Patricia McGerr finally met Johnny for herself and got the chance to ask about his eight-cow purchase of Sarita. She had assumed he had done it for his own vanity and reputation—at least until she saw Sarita. "She was the most beautiful woman I have ever seen," McGerr wrote. "The lift of her shoulders, the tilt of her chin, the sparkle of her eyes all spelled a pride to which no one could deny her the right." Sarita was not the plain girl McGerr had expected, and the explanation lay with Johnny Lingo.

"Do you ever think," he said, "what it must mean to a woman to know that her husband settled on the lowest price for which she can be bought? And then later, when the women talk, they boast of what their husbands paid for them. One says four cows, another maybe six. How does she feel, the woman who was sold for one or two? This could not happen to my Sarita."

"Then you did this just to make your wife happy?" McGerr asked.

"I wanted Sarita to be happy, yes. But I wanted more than that. This is true. Many things can change a woman. Things that happen inside, things that happen outside. But the thing that matters most is what she thinks about herself. In Kiniwata, Sarita believed she was worth nothing. Now she knows she is worth more than any other woman in the islands."

"Then you wanted …"

"I wanted to marry Sarita. I loved her and no other woman."

"But …"

"But," he finished softly, "I wanted an eight-cow wife."

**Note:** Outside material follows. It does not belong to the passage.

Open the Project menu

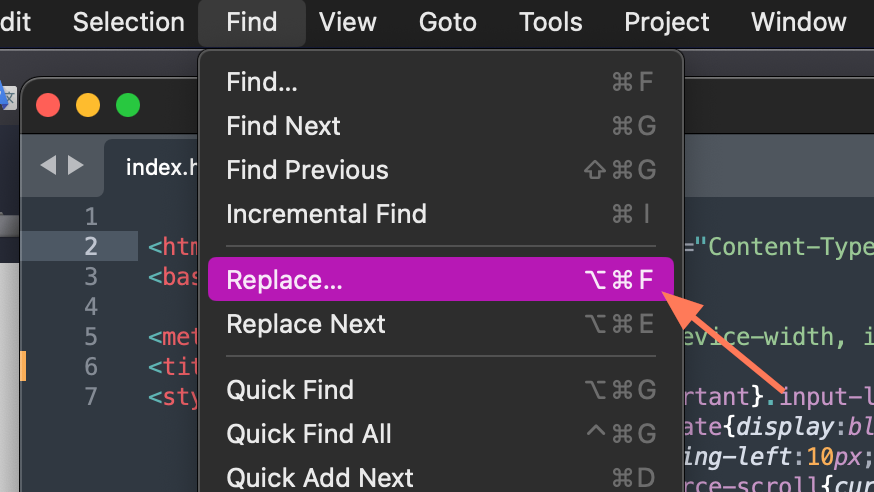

Because Johnny Lingo considered Sarita to be worth eight cows, she began to see and present herself as an eight-cow woman. Before Johnny entered her life, Sarita was a shy, plain island girl. After he placed incredible value upon her, she was transformed into a confident, attractive woman who knew she was worth far more than any other island woman.

Today, your teenager might be feeling the way Sarita did before she met Johnny. With all the physical changes, insecurities, and peer pressure, adolescence can be a cruel stage of life. During this awkward time, however, you can give your teen the same gift Sarita received: incredible self-worth seen through the eyes of someone who considers her priceless.

We encourage you to remind your teenagers daily how valuable they are. As you start to see them as priceless, they, like Sarita, are free to feel and present themselves as "worth many cows." If possible, give them a ring, a wall plaque, or something else that will remind them daily of their high value in your eyes.

Why is it so important to view our teens as special treasures? Because "where your treasure is, there your heart will be also." (Matt. 6) Whatever we highly value naturally attracts our affections, desires, and enthusiasm. Likewise, when we learn to treasure our teenagers, our positive feelings for them go up as well.